• Texto de leitura:
::::
Um espião dos serviços secretos, um jornalista e uma empresa que contratou o espião para poder ter informações privilegiadas. O caso das “Secretas”, como ficou conhecido, aconteceu entre 2010 e 2011 e chega agora à barra do Tribunal – na próxima semana, depois de ter estado previsto para a próxima quinta-feira dia 16 de abril. No banco dos réus, cinco arguidos. O principal, Jorge Silva Carvalho, foi diretor do Serviço de Informações Estratégicas de Defesa.
Ao fim de quase duas décadas como espião, Silva Carvalho optou pelo serviço privado, no Grupo Ongoing que detém 25 empresas. O problema, diz a a acusação do Ministério Público, é que continuou a usar os seus conhecimentos nas Secretas para poder ter informações que pudessem beneficiar os negócios da empresa. O caso veio a público depois da queixa de um jornalista que escreveu sobre Silva Carvalho e viu o seu registo telefónico ser passado a pente fino. Saiba como tudo aconteceu.
::::
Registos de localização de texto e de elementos
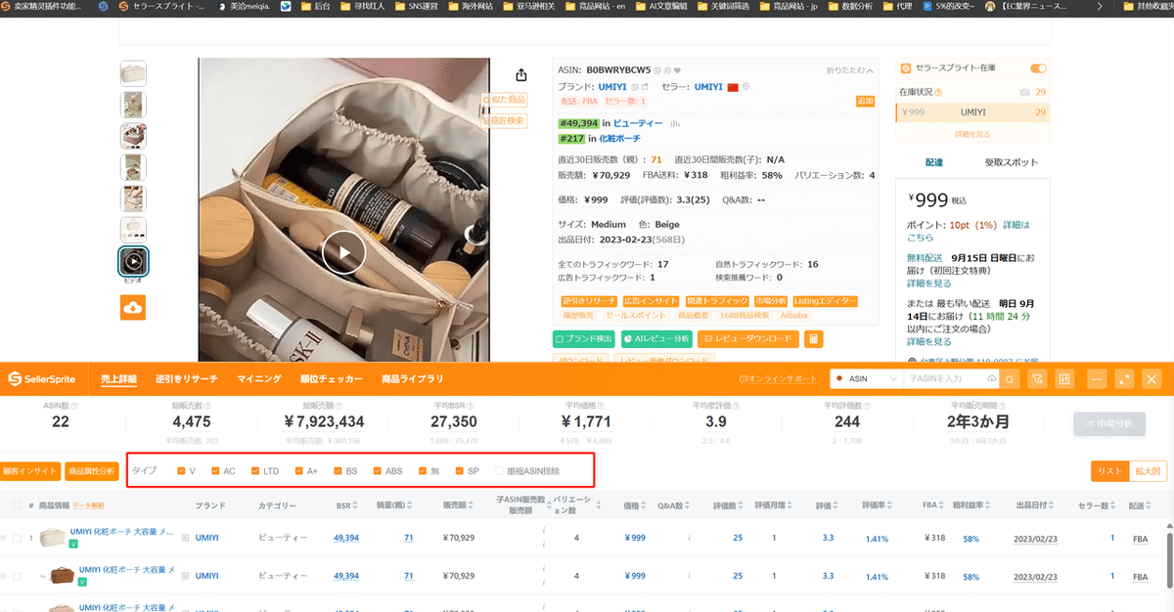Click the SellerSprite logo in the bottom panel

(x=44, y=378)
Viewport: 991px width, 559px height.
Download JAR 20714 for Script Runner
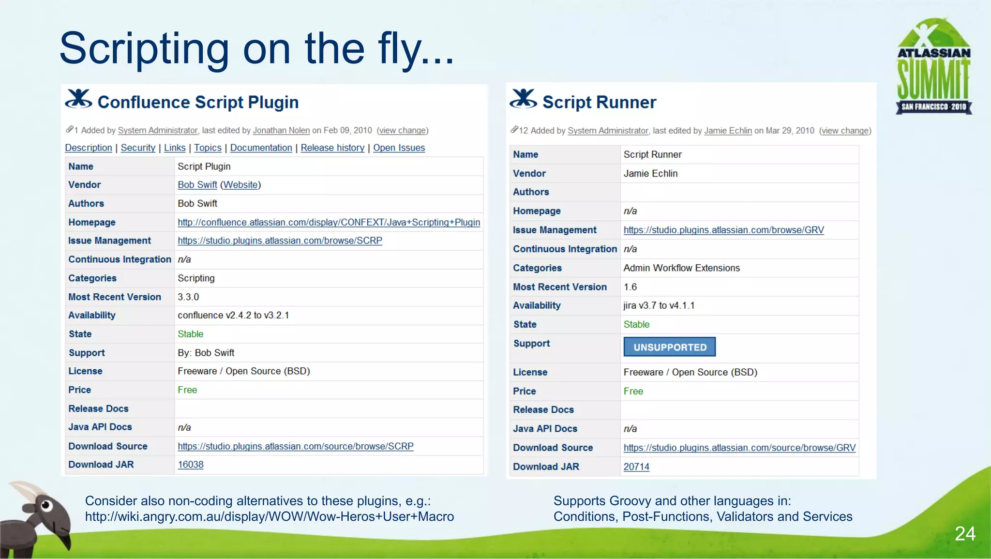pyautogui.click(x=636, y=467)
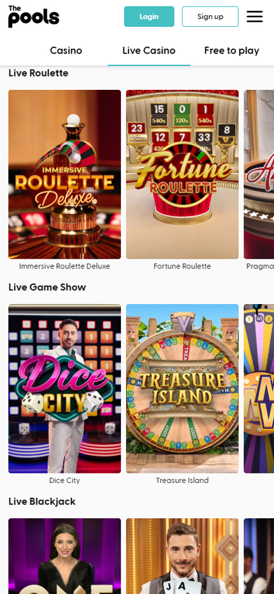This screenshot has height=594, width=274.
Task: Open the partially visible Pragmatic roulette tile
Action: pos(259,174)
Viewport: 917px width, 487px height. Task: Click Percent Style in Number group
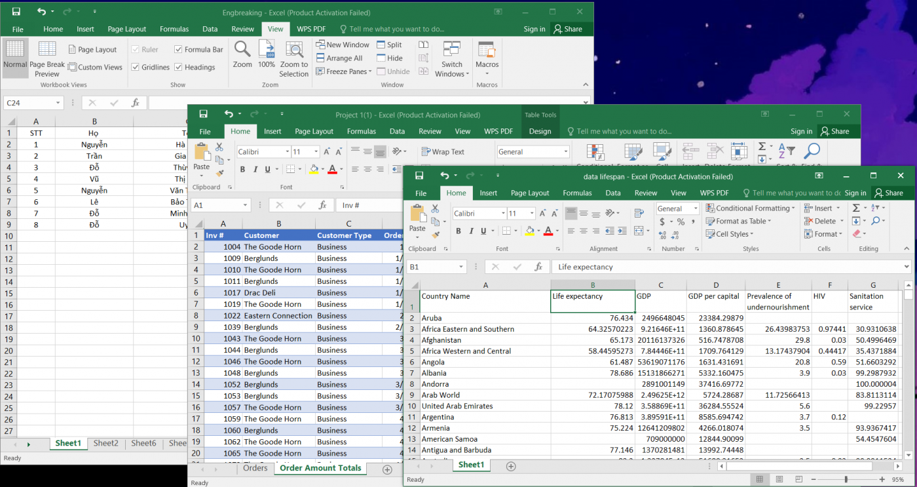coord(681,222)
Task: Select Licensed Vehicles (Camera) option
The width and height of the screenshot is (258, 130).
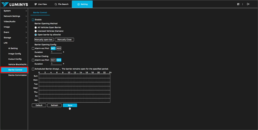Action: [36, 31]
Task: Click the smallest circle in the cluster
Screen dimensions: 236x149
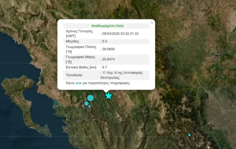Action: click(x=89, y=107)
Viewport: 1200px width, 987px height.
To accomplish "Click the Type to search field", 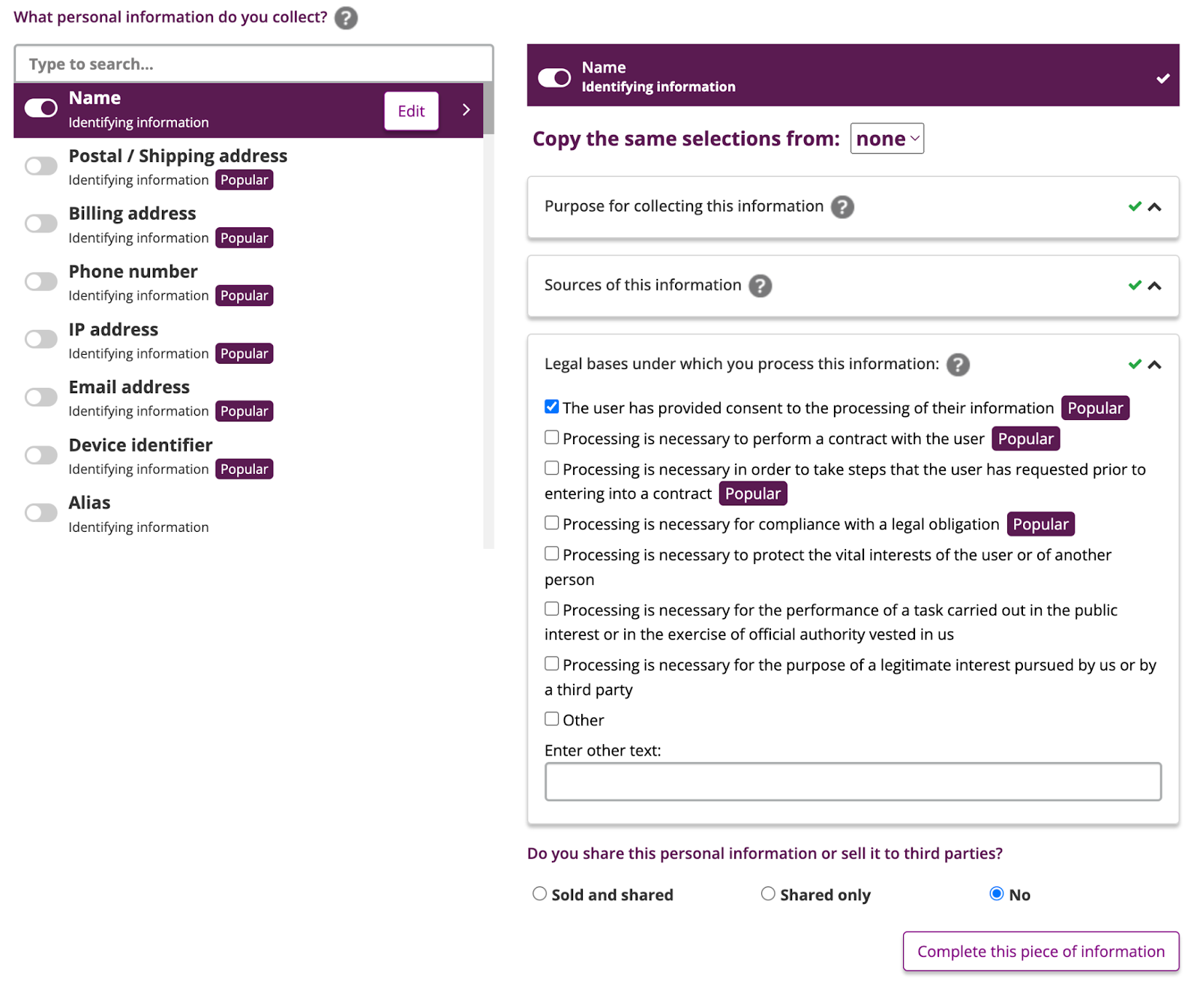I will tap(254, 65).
::::
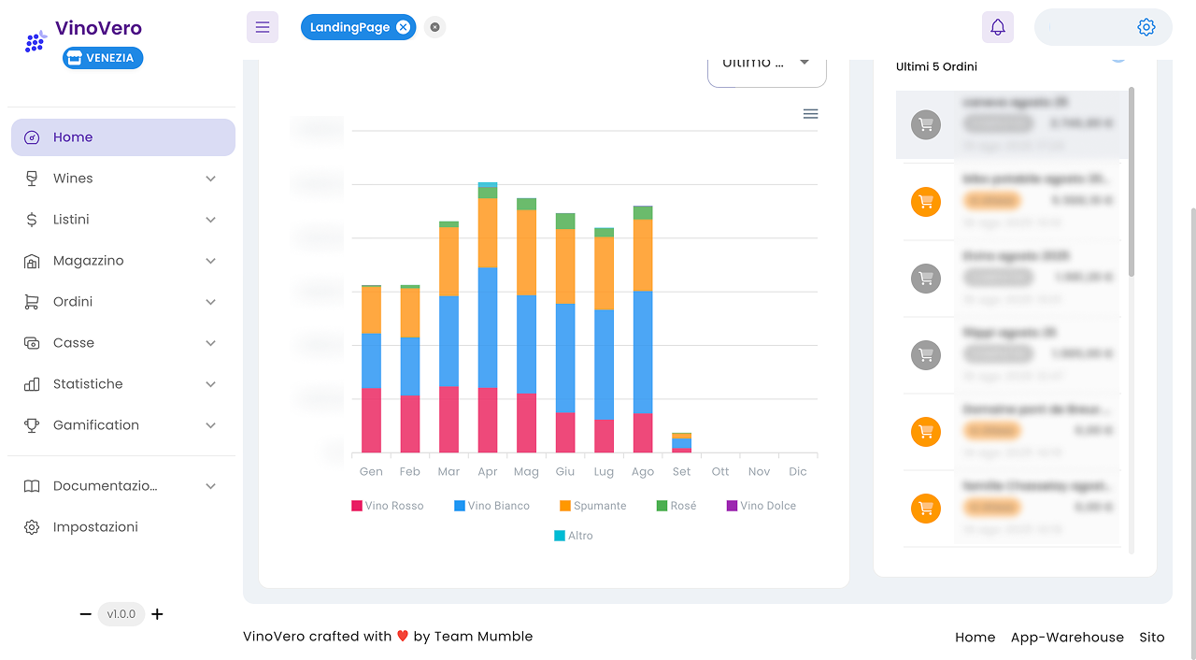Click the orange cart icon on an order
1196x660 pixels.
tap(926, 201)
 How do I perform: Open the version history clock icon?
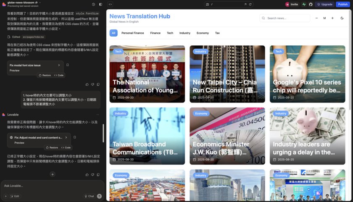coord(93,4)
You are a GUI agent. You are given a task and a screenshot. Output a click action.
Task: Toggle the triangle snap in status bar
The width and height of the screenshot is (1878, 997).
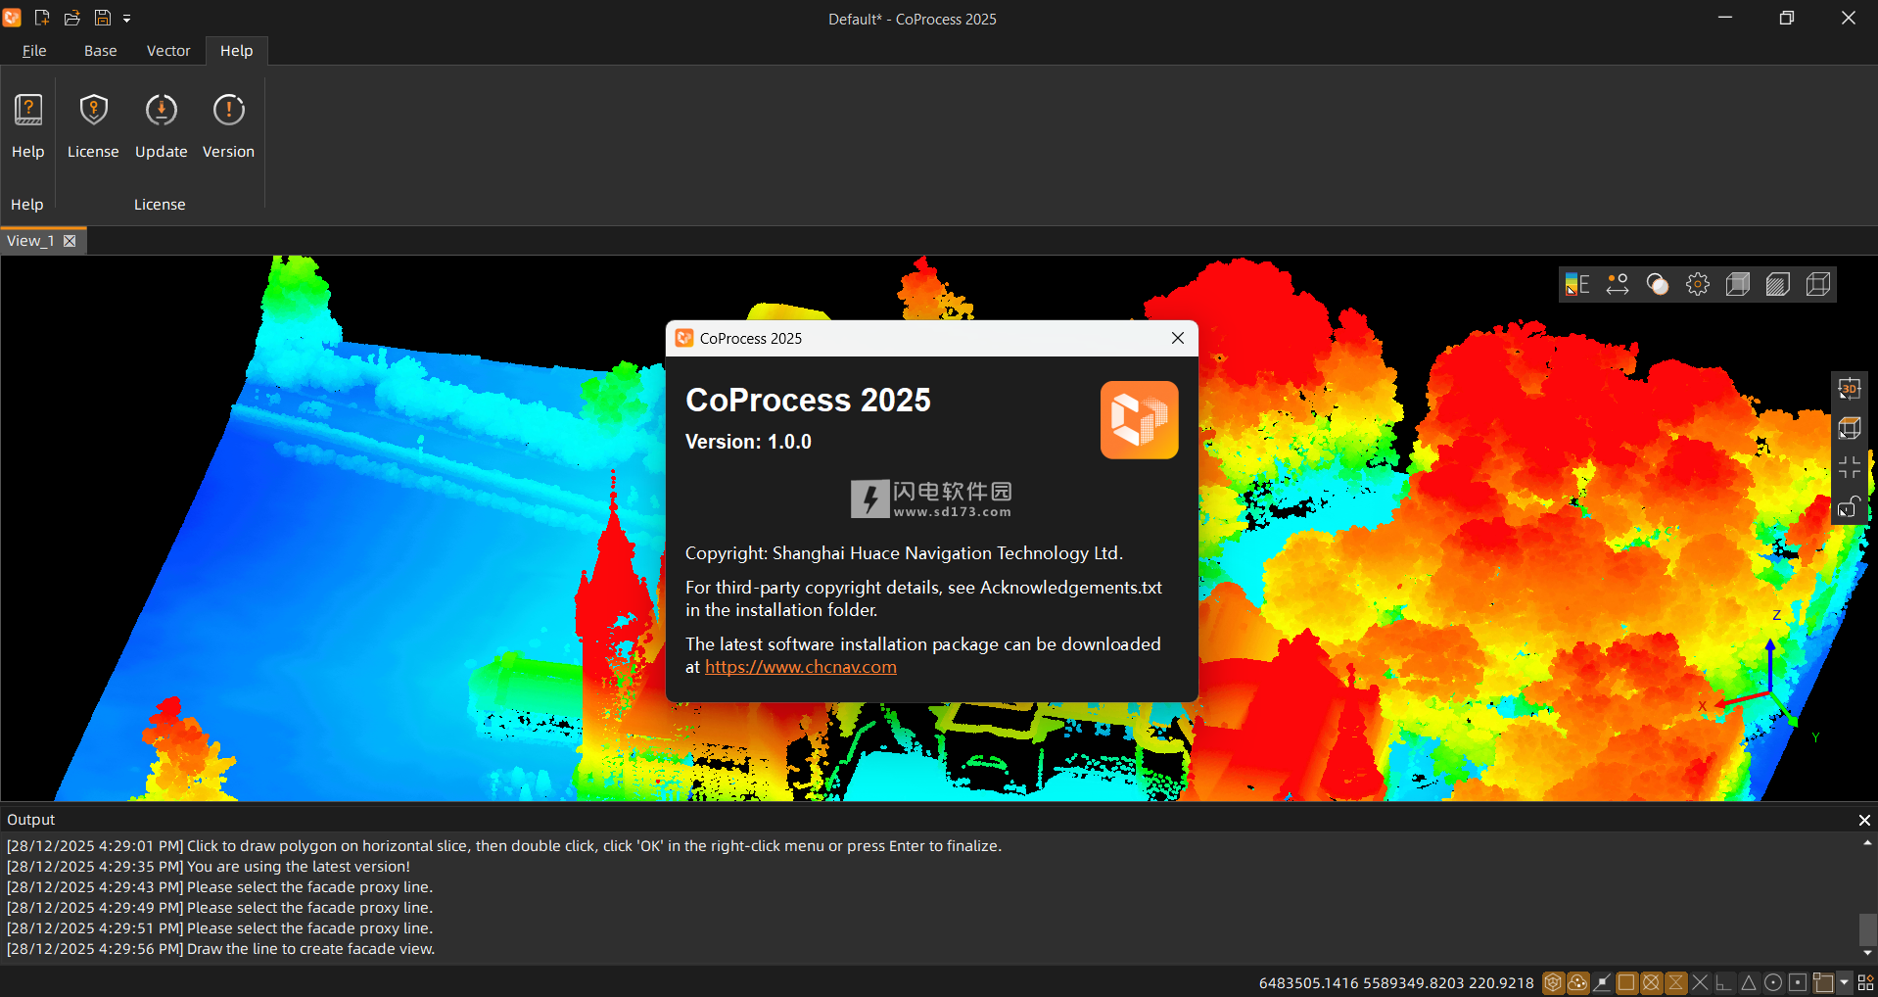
::::
• Ações a realizar:
• 1. Resuma em duas frases o texto sobre o caso das Secretas.
• 2. Retome o texto sobre o caso das Secretas a partir do ponto em que termina.

• Resultados por ordem:
• 1. O caso das Secretas, ocorrido entre 2010 e 2011, envolve um espião, um jornalista e uma empresa e chega agora a tribunal com cinco arguidos, sendo o principal Jorge Silva Carvalho, antigo diretor do Serviço de Informações Estratégicas de Defesa. Segundo a acusação do Ministério Público, depois de passar para o Grupo Ongoing, Silva Carvalho continuou a usar os conhecimentos obtidos nas Secretas para conseguir informações que beneficiassem os negócios da empresa, e o caso tornou-se público após a queixa de um jornalista cujo registo telefónico foi passado a pente fino.

• 2.
Quem são os arguidos que vão ser julgados e de que crimes são suspeitos?
1. Jorge da Silva Carvalho, crime de violação de segredo de Estado, crime de corrupção passiva, crime de acesso ilegítimo agravado, crime de acesso indevido a dados pessoais, crime de abuso de poder. Foi diretor do Serviço de Informações Estratégicas de Defesa entre 1 de abril de 2008 e novembro de 2010. Tinha entrado no SIS em 1991. Quando se demitiu disse que queria deixar os serviços para trabalhar no setor privado.
2. João da Silva Luís, crime de acesso ilegítimo agravado, crime de acesso indevido a dados pessoais, crime de abuso de poder. Era diretor operacional do Serviço de Informações Estratégicas de Defesa, um funcionário da confiança de Silva Carvalho.
3. Nuno Vasconcellos, crime de corrupção ativa para ato ilícito, presidente do Conselho de Administração e da Comissão Executiva da Ongoing.
4. Nuno de Freitas Lopes Dias, funcionário público, estava sob a dependência de João Luís na altura dos factos. Responde por um crime de acesso ilegítimo agravado.
5. Gisela Teixeira, funcionária da Optimus. Responde por um crime de violação do segredo profissional.
O que está em causa?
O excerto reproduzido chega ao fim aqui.